Subject: RE: Back to Analog
Bob:Great article. If I may, I’d like to add my understanding of the problem. Linear PCM is at it’s best with full-scale signals. PCM achieves its maximum linearity, and thus sonic resolution, at high levels. At the same time, linear PCM has low resolution, and thus has its highest non-linearity, at low levels. Analog tape compresses, and thus distorts, at high levels, but is linear and has low distortion at low levels. If we can lower the noise floor of analog tape, and avoid the overload characteristics in our recordings, we achieve great performance. That’s where 1/2″ 30ips comes in, and even technology such as SR noise reduction.
These methods increase the dynamic range sufficiently so that the noise floor is low and the overload characteristics are high enough to be out of the way. 1/2″ 30ips also provides a large recording area which gives good linearity over a wide dynamic range. Thus, I argue that the reason why 1/2″ 30ips sounds better than 16bit PCM has less to do with dynamic range and more to do with superior low level resolution.
Another way of looking at it is in terms of bits of resolution. 16 bit PCM, at an operating level of 20 dB below full-scale, is really around 12 bits of audio. At 40 dB below operating level, there are only 6 bits describing the audio signal. To grasp what this means, a 1-bit error in the digital description of the signal gives a distortion of 1.5 percent at 16 bit resolution.
(Note, part of his argument is irrelevant, since dither linearizes the PCM system at low levels and gets rid of this type of distortion. But I have no argument that 16 bits are not enough, for many other reasons)
Even if the digital description of amplitude is dead-on, there is significant harmonic distortion in the audible frequency range going on at 6-bit resolution. And it just gets worse as thelevel drops on digital recordings. How can we possibly experience good sonic detail at low levels with 16 bit PCM? At 40dB below operating level, analog tape maintains its linearity, and thus reproduces with better clarity. I don’t have figures at hand, but I’m sure the harmonic distortion is very low.

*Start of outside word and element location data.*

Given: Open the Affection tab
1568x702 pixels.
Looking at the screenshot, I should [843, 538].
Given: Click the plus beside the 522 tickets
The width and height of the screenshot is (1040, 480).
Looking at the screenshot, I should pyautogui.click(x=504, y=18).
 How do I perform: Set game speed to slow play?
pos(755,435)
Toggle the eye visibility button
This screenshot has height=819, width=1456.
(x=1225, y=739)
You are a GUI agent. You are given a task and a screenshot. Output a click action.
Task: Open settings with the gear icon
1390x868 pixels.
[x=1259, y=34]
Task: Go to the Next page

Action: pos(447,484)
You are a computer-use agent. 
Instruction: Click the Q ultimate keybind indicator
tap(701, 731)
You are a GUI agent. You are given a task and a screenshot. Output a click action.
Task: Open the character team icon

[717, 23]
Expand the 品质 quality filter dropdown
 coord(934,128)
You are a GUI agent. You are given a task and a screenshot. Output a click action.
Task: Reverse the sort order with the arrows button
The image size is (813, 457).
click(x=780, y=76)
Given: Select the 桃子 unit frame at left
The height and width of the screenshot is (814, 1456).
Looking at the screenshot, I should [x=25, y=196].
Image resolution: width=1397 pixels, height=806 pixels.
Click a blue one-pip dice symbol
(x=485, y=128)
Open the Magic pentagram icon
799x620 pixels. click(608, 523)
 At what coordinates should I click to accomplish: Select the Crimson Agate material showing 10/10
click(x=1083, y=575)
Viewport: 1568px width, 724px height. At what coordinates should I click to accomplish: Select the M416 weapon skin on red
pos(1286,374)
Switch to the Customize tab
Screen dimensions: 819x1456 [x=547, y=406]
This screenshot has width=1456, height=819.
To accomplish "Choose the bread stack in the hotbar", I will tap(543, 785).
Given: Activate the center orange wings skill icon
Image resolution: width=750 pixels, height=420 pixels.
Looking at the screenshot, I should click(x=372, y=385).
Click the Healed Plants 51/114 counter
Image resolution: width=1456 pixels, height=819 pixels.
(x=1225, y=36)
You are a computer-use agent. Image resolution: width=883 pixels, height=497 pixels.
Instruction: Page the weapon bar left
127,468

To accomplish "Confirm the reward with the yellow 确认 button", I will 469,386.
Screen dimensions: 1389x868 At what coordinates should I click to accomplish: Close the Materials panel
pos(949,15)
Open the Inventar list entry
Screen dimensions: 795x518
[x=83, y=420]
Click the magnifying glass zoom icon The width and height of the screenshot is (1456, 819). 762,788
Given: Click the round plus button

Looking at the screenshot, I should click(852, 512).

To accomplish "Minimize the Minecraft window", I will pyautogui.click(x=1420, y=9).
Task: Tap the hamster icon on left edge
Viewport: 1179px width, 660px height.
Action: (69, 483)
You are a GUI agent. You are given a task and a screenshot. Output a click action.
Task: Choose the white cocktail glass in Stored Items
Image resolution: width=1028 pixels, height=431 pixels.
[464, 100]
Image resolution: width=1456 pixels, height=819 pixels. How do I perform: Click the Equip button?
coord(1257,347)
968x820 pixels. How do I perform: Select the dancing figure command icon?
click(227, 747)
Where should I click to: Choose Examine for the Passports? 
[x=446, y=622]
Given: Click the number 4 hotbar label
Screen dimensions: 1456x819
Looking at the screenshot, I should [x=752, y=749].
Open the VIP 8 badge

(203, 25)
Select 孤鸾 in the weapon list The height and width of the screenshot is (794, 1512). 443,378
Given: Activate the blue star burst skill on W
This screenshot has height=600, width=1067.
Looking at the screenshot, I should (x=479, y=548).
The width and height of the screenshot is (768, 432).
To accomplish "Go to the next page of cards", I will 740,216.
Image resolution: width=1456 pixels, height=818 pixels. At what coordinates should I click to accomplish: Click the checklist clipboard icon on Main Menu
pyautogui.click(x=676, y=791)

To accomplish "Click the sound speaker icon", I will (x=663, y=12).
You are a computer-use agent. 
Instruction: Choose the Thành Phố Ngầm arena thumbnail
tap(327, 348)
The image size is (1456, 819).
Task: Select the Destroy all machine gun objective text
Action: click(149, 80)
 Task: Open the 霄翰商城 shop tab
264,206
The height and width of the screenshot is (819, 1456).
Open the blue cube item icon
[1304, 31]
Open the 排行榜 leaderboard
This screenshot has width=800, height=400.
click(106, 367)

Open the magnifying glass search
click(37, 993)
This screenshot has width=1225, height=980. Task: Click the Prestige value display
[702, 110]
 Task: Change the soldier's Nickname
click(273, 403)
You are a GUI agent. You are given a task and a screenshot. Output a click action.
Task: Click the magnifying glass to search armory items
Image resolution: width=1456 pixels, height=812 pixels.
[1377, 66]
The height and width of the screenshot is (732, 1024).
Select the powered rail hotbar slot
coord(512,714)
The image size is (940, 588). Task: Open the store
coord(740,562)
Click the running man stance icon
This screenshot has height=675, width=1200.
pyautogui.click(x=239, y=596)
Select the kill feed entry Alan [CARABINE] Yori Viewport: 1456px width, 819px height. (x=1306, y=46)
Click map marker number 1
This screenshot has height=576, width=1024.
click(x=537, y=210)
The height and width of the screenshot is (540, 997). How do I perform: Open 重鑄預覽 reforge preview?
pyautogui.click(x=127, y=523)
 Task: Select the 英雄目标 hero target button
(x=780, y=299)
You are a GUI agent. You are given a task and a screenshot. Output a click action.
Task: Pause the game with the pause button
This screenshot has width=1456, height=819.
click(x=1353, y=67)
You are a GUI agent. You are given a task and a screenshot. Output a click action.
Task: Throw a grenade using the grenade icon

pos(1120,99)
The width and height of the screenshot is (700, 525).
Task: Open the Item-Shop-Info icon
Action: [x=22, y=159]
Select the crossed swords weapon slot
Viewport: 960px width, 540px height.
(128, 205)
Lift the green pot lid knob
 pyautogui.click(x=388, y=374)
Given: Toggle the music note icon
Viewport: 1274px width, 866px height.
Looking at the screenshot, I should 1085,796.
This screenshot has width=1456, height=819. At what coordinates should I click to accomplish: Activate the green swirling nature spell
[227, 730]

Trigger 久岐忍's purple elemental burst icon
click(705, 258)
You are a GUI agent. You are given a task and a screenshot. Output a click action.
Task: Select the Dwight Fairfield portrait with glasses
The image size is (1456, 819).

The point is that what we’re hearing is understandable in simple terms, and can be measured with common instruments. It’s not rocket science. All of this just supports your point even more, that analog recording has not yet lost it’s edge… -Michael Karagosian President, Cinema Group, Ltd.
(once upon a time, an engineer with Dolby Laboratories)
Of course, it can be argued that with dither, a 16-bit system can perform as well as that analog tape. And more and more linear A/D converters are being developed with excellent linearity at low levels. But the ears seem to indicate that despite the fact that analog tape’s noise is higher than the dither noise of 16-bit, the apparent low level resolution of the analog tape is superior to 16-bit digital. Once you get to 24 bits, though, low resolution of the digital improves, and the subjective judgments get closer.
I think it’s because the “effective sample rate” of analog tape is higher… Or, to look at it another way: the filtering in the analog tape is gentle, with response to about 30 kHz, but severe filtering in the 44.1 ks/s digital system is required, and I think I hear the artifacts of that filtering… Or because of analog tape’s slightly greater 2nd and 3rd harmonic distortion, even at low levels, than digital, which warms up the sound without fuzzing it. As opposed to “naked digital” which can be extremely revealing of any of the harshness in a source. When you move to 24/96 rates and higher, many people find the digital sound to be as pure or purer than analog tape.
I replied to Michael:
Thanks very much for the comments and your perspective, Michael!
Of course, one thing neither you nor I discuss directly is why analog seems to have more space. However, the relationship between “more bits” and increased space (e.g., 24-bit has more space and depth than 16) seems to point out that the spatial and depth information in a recording are directly related to low level resolution as well.
By the way, I was the first official “user” of Dolby SR in the New York area and on the “first users” list!
And Michael has the best last word:
Bob, glad you liked it. I appreciate that you’re keeping the topic of quality alive. I feel like the music industry has been overridden by the surge of technology, a lot of which is not music-friendly, and most of which is poorly understood by users.